◆ **Set problem**:
Reproduce the records verbatim, beginning with the line that contains "Viewport: 697px width, 496px height." and continuing through the line that contains "tap(474, 81)".

● ● ● ●

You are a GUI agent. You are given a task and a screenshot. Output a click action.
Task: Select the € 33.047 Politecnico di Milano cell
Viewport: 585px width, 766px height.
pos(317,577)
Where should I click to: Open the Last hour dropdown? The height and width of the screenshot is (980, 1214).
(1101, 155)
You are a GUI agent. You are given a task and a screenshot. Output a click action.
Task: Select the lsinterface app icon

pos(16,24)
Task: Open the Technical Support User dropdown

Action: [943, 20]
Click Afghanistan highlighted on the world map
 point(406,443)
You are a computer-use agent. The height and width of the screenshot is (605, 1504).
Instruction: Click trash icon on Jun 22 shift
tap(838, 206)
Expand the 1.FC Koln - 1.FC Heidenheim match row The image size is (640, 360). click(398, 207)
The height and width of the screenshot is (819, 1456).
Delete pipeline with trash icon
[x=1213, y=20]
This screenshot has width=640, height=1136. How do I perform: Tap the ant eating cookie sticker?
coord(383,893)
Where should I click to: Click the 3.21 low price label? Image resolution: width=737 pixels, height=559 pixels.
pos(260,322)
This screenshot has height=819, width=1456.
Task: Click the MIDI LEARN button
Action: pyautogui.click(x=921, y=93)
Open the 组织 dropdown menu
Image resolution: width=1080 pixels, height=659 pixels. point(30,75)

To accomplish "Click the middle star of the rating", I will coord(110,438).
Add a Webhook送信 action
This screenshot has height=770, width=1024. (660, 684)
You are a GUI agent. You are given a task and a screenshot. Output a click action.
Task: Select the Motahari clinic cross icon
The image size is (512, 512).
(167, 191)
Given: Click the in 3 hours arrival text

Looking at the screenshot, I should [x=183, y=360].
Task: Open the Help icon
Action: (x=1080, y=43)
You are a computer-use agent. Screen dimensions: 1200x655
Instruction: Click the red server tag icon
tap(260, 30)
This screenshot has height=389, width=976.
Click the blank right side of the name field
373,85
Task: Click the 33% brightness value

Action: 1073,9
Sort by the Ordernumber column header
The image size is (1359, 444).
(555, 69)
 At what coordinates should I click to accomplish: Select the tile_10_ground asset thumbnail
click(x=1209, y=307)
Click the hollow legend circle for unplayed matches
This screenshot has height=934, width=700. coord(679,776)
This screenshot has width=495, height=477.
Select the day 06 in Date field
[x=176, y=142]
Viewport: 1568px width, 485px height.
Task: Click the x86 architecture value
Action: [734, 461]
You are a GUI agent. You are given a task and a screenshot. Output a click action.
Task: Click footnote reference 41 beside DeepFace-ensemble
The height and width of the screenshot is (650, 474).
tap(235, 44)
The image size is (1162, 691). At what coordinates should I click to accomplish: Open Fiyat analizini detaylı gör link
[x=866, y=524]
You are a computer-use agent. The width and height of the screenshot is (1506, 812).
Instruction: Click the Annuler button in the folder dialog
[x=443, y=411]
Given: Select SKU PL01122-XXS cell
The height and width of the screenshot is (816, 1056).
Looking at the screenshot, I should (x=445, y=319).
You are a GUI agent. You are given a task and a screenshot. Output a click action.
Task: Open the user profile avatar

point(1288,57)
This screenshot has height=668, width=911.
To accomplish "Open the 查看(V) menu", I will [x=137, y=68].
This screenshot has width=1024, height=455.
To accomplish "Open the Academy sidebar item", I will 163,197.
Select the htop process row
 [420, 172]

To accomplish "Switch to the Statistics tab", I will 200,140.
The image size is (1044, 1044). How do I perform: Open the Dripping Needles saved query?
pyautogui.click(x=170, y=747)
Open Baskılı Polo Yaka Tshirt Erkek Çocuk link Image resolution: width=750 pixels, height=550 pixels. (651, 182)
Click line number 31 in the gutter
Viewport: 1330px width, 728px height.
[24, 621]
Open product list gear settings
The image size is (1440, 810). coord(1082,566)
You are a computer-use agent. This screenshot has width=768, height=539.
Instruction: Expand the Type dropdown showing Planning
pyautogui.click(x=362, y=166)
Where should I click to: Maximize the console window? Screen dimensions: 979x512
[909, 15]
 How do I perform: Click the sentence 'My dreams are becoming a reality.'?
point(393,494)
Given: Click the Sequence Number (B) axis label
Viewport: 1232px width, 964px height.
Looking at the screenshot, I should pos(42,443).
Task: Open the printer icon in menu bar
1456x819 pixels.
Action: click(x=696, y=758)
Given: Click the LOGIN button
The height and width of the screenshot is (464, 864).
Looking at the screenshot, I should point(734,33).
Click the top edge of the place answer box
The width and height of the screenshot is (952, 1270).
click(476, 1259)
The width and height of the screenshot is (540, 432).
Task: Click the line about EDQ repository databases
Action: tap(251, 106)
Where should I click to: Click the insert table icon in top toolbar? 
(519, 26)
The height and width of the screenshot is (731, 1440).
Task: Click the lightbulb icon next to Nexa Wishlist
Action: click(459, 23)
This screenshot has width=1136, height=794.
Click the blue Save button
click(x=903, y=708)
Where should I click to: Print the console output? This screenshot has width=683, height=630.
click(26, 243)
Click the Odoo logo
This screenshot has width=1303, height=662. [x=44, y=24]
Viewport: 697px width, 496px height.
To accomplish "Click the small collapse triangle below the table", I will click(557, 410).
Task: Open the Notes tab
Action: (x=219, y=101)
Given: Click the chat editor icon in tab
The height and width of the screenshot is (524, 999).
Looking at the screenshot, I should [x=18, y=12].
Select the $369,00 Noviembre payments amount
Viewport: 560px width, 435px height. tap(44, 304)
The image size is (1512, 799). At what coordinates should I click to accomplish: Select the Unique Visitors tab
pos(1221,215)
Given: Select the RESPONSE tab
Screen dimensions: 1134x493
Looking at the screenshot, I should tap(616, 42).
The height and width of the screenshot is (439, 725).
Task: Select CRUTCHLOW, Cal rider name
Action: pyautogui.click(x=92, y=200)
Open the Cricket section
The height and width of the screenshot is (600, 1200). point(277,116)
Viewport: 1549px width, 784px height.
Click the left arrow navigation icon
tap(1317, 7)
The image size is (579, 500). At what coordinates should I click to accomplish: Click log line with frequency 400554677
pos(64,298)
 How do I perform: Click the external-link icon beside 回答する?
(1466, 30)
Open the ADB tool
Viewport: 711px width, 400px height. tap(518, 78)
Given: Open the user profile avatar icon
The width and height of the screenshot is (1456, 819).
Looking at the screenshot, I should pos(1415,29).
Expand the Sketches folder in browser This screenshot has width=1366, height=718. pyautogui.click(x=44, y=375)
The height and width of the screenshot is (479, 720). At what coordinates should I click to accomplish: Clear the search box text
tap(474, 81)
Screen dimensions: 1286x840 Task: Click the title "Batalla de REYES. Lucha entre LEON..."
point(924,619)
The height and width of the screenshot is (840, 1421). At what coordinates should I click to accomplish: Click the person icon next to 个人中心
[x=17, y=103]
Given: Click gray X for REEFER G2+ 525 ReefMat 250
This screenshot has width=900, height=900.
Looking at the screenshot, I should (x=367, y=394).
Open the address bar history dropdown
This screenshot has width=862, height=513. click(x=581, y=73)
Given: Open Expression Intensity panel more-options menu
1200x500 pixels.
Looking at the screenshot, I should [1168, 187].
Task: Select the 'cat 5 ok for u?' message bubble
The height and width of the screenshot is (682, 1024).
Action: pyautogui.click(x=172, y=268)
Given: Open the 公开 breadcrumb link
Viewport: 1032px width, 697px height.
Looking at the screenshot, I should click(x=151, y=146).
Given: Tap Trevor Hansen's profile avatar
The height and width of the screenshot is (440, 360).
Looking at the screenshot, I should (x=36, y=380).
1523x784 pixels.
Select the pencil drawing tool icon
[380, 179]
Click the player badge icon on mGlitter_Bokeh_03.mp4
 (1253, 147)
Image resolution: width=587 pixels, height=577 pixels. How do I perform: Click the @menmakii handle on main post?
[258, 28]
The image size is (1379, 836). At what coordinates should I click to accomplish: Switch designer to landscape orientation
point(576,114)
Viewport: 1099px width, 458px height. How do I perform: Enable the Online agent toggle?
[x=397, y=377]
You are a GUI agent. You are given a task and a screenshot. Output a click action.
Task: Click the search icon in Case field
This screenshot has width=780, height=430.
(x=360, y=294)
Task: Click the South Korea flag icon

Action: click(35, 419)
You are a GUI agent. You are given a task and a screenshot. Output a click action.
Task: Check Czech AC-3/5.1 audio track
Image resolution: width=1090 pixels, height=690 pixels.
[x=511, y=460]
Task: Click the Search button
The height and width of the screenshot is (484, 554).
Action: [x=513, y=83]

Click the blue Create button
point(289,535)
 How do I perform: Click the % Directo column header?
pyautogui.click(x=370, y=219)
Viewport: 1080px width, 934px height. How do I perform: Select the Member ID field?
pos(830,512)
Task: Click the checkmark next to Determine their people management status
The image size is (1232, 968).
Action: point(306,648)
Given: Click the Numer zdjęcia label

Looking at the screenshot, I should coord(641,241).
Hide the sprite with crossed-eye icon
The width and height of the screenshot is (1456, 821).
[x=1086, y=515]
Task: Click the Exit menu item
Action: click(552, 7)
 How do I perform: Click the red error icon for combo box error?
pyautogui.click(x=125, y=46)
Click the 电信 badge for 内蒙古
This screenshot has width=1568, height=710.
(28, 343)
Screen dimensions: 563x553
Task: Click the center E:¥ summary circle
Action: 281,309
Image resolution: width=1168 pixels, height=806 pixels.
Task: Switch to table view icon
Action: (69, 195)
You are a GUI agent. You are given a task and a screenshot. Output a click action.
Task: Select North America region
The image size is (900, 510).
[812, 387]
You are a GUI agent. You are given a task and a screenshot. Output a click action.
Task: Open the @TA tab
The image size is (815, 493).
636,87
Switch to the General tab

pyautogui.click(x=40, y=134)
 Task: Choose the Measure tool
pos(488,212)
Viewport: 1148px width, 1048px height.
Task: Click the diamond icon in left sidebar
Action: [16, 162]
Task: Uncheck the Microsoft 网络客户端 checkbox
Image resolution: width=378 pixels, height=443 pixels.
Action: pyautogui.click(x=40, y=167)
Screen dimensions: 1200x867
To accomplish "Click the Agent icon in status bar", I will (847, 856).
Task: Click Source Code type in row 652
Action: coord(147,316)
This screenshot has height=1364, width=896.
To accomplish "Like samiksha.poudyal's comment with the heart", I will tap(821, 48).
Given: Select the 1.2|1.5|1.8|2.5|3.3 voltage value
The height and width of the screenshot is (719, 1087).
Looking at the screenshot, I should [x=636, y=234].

● ● ● ●

◆ **Answer to this problem**:
Viewport: 697px width, 496px height.
To accomplish "Click the small collapse triangle below the table", I will click(557, 410).
Task: Open the Notes tab
Action: (x=219, y=101)
Given: Click the chat editor icon in tab
The height and width of the screenshot is (524, 999).
Looking at the screenshot, I should [x=18, y=12].
Select the $369,00 Noviembre payments amount
Viewport: 560px width, 435px height. tap(44, 304)
The image size is (1512, 799). At what coordinates should I click to accomplish: Select the Unique Visitors tab
pos(1221,215)
Given: Select the RESPONSE tab
Screen dimensions: 1134x493
Looking at the screenshot, I should tap(616, 42).
The height and width of the screenshot is (439, 725).
Task: Select CRUTCHLOW, Cal rider name
Action: pyautogui.click(x=92, y=200)
Open the Cricket section
The height and width of the screenshot is (600, 1200). point(277,116)
Viewport: 1549px width, 784px height.
Click the left arrow navigation icon
tap(1317, 7)
The image size is (579, 500). At what coordinates should I click to accomplish: Click log line with frequency 400554677
pos(64,298)
 How do I perform: Click the external-link icon beside 回答する?
(1466, 30)
Open the ADB tool
Viewport: 711px width, 400px height. tap(518, 78)
Given: Open the user profile avatar icon
The width and height of the screenshot is (1456, 819).
Looking at the screenshot, I should pos(1415,29).
Expand the Sketches folder in browser This screenshot has width=1366, height=718. pyautogui.click(x=44, y=375)
The height and width of the screenshot is (479, 720). At what coordinates should I click to accomplish: Clear the search box text
tap(474, 81)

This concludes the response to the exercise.